=== Directions ===
Search the listing below for lines containing the string "will". Reply with their count only.

=== Dataset records ===
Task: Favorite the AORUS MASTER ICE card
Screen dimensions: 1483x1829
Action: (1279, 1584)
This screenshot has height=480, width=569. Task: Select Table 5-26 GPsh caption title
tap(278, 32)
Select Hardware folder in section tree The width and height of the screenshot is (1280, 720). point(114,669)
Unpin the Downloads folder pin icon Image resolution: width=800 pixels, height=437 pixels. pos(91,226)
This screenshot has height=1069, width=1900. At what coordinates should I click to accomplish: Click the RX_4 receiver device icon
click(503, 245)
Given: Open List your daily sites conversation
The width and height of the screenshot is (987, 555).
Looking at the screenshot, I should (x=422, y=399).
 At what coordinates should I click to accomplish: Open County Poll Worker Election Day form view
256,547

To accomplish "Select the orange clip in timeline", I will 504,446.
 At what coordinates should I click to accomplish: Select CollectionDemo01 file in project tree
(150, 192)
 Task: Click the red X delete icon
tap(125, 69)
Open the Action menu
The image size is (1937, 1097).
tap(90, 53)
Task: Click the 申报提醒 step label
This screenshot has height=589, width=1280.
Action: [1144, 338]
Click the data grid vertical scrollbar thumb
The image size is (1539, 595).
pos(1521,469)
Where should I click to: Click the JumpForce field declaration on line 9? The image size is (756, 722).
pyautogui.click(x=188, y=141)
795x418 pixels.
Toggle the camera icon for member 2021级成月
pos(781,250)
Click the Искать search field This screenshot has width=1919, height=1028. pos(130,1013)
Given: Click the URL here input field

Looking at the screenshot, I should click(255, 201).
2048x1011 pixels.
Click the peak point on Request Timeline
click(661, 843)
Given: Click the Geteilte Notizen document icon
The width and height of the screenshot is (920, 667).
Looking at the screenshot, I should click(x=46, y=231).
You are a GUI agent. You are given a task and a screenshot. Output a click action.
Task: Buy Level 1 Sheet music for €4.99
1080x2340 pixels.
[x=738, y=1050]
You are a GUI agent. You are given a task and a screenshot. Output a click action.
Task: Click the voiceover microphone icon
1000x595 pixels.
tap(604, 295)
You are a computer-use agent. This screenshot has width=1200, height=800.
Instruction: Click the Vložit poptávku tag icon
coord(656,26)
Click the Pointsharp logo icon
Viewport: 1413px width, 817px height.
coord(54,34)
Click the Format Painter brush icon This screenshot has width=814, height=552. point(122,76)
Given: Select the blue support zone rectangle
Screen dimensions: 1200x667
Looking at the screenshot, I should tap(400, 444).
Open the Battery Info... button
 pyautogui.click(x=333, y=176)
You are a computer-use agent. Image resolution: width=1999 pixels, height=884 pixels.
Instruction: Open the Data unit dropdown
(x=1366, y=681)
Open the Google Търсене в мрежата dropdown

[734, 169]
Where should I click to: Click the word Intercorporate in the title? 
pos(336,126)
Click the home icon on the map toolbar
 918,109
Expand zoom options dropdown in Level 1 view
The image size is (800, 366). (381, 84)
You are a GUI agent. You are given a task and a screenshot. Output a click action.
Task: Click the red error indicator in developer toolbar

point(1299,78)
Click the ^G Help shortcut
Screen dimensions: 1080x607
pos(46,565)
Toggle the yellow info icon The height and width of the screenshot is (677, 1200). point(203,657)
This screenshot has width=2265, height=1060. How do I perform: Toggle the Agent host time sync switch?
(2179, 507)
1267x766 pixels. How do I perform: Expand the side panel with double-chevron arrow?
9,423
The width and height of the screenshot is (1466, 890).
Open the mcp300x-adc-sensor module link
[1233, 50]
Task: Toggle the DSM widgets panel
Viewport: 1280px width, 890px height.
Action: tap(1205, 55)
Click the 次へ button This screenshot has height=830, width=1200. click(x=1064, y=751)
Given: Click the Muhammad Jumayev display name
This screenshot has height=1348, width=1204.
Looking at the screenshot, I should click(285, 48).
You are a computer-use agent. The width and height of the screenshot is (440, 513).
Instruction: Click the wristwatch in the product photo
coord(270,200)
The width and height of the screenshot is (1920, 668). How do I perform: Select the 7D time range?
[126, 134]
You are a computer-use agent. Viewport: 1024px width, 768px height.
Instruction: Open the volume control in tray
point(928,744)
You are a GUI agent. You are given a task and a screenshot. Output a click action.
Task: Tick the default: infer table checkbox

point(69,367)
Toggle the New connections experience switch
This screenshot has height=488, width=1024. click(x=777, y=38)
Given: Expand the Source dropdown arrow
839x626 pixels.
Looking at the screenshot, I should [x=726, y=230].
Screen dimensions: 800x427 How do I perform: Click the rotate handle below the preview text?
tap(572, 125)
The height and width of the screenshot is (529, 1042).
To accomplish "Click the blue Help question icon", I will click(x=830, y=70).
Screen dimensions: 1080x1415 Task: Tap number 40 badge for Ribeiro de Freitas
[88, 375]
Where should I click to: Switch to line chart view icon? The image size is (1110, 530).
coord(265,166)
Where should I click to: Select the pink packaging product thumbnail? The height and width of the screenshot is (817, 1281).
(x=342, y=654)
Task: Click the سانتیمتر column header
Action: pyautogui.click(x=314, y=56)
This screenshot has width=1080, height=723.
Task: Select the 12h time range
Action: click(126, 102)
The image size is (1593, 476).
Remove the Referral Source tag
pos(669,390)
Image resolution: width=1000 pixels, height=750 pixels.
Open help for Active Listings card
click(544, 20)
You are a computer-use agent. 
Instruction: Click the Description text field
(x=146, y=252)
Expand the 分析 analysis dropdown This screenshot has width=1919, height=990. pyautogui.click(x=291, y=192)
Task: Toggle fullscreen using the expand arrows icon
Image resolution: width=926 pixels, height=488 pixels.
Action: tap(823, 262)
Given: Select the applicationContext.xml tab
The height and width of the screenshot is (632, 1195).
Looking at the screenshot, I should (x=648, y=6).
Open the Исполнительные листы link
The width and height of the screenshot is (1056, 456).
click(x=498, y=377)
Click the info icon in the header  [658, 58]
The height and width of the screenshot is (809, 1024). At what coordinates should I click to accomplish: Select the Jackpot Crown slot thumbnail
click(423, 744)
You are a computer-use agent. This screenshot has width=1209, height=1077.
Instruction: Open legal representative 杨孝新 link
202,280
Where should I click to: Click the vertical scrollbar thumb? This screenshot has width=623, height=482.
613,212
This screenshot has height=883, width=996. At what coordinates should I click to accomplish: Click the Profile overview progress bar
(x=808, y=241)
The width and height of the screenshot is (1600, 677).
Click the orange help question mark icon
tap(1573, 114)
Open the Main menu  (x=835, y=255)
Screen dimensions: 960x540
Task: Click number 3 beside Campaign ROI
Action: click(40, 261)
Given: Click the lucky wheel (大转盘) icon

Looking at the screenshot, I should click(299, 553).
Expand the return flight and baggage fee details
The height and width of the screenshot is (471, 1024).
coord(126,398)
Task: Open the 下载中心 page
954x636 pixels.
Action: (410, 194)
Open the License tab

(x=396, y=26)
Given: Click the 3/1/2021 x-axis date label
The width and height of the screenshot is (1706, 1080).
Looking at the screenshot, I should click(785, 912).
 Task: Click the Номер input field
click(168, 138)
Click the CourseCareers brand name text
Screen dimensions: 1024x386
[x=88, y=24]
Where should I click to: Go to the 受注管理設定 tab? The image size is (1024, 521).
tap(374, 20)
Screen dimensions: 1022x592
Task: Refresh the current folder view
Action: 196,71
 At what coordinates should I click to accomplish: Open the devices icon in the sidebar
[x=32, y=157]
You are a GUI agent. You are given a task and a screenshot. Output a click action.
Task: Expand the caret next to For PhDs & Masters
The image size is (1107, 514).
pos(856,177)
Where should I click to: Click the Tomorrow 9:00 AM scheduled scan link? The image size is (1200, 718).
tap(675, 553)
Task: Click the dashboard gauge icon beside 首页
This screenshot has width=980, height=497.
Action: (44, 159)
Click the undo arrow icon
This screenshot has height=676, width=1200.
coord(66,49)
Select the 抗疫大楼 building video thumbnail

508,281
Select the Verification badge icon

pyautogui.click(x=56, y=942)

=== Solution ===
2